Amid worsening conditions in Mexico, U.S. authorities have balked at publicly condemning corruption or human rights violations during Peña Nieto's administration. Indeed, Obama has ended each of his numerous personal encounters with Peña Nieto over the last two years with vigorous backslaps and expressions of admiration for his "amigo." When Peña Nieto made the mistake of traveling to China and Australia to participate in the recent Asia-Pacific Economic Cooperation and G-20 summits in the middle of the present crisis, Obama welcomed him with open arms and chose to plant trees side by side with him at China's Yanqi Lake. Indeed, viewed from Mexico, the sight of Obama and Peña Nieto shoveling dirt side by side gave the impression that they were working together to fill in the numerous mass graves that have been discovered around Iguala in recent days.
The State Department frequently issues travel advisories towards Mexico and spokeswoman Jen Psaki recently made passing bureaucratic remarks about the missing students, emphasizing the need to "remain calm" and bring the perpetrators to "justice." But no ranking official in the Obama administration or leading member of Congress has dared to call Peña Nieto to account for his responsibility with regard to the Sept. 26 murders and disappearances.

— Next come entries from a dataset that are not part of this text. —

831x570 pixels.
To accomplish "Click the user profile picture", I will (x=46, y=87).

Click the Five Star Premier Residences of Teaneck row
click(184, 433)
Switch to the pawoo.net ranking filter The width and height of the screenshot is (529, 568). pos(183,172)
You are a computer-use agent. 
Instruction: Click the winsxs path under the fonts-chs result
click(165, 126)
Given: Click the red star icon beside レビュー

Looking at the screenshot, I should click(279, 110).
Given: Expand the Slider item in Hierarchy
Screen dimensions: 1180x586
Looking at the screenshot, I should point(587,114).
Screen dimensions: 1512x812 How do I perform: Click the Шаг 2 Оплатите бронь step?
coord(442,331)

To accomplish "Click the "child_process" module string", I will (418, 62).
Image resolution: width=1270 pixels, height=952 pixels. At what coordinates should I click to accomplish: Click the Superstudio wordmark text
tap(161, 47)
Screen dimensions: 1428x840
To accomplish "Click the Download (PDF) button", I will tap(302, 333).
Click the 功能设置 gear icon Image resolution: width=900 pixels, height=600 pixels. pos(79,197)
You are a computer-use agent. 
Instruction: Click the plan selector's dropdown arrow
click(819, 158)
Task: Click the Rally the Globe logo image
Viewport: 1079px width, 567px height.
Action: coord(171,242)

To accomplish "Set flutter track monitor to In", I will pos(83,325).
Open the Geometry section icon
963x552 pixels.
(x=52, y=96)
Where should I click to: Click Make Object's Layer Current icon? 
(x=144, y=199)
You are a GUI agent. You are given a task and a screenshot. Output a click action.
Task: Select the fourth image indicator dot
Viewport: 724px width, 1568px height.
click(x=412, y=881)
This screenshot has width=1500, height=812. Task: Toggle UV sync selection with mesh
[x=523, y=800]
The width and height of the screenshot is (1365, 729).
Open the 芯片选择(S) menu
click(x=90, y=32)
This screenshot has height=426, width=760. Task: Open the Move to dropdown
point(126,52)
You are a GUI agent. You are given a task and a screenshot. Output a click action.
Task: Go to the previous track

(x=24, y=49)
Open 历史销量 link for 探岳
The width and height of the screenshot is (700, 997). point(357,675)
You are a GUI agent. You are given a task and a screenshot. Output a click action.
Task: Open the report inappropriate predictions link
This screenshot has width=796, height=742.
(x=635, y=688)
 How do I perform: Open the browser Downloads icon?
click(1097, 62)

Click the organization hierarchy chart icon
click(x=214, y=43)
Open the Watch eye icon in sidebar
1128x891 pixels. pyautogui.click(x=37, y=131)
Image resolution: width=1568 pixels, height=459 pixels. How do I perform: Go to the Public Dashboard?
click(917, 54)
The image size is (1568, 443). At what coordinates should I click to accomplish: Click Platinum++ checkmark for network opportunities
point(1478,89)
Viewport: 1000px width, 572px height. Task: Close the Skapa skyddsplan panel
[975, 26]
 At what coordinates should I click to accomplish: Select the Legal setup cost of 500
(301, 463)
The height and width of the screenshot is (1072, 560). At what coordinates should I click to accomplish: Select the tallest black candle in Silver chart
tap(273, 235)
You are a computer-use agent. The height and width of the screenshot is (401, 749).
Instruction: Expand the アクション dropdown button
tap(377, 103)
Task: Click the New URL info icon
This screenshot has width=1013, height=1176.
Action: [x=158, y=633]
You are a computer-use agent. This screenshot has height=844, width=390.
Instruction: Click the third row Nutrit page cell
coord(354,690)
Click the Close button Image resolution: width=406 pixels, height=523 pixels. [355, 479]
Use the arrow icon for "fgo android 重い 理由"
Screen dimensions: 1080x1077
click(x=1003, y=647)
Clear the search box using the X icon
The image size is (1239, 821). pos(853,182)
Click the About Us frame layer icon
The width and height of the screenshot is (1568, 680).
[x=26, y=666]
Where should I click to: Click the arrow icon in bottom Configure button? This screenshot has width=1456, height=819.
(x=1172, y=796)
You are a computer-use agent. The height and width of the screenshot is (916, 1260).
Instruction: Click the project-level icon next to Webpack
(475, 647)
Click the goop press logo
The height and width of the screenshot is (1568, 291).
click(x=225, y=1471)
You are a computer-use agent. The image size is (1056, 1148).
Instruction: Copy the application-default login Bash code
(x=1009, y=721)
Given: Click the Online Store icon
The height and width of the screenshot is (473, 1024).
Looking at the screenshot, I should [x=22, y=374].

And the complicity of the U.S. government with the crisis of violence, corruption, and human rights abuses in Mexico goes far beyond backslapping and tree-planting. The United States has funneled at least $3 billion in assistance to Mexico over the last six years, in addition to enormous amounts of secret spending in direct military and security support. U.S. agents directly participate in the Mexican drug war. Numerous "fusion centers" exist throughout Mexico for directly sharing intelligence. American drones constantly fly over Mexican territory. Last year, the Obama administration ordered the website host GoDaddy to close down a leading Mexican opposition website in response to a groundless complaint from the Mexican government. And the Wall Street Journal has just revealed that U.S. agents dress up in Mexican military uniforms to participate directly in special missions.
Washington and Mexico City justify such profound U.S. involvement in Mexico's internal crime-fighting by saying that Peña Nieto's government needs all the support it can get in order to put down powerful drug cartels and reform the local police. But the Iguala case changes the narrative entirely.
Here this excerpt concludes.